The first scenario assumes GDP growth one percentage point lower
than in the baseline for the period between 2013 and 2015. The second
scenario looks at a case in which the Spanish and Italian governments
deliver on only half of their respective adjustment programs. The third
scenario examines a hypothetical situation in which market interest
rates on government debt are 200 basis points higher than the baseline.

For both countries, failure to deliver fully on promised reforms is
the scenario in which the debt-to-GDP ratio would reach its highest
level. For Italy specifically, the analysis showed that the debt ratio
would only stabilize at current levels, while not providing an adequate
buffer against adverse macroeconomic shocks.

“First, in this exercise, a key driver of the results is that, in
the baseline and in all scenarios except the consolidation shortfall
scenario, it is assumed that the governments concerned will achieve
structurally balanced budgets in the medium term, as prescribed by the
Stability and Growth Pact,” the ECB said.

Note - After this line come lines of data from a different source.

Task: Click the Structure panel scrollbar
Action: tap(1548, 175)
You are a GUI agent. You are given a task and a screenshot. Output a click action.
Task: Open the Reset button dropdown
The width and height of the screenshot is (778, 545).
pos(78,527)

“This underlines the importance of governments living up to their
commitments under the EU fiscal governance framework and delivering the
required progress towards structural balance (and corresponding primary
surpluses),” the bulletin continued. “Failing to achieve this target
will immediately give rise to substantial risks for debt
sustainability.”

The ECB report stressed that the above scenarios should not be
interpreted as forecasts.

— Frankfurt bureau: +49 69 720 142; email: frankfurt@mni-news.com —

[TOPICS: M$$CR$,M$X$$$,M$I$$$,M$S$$$,M$$EC$]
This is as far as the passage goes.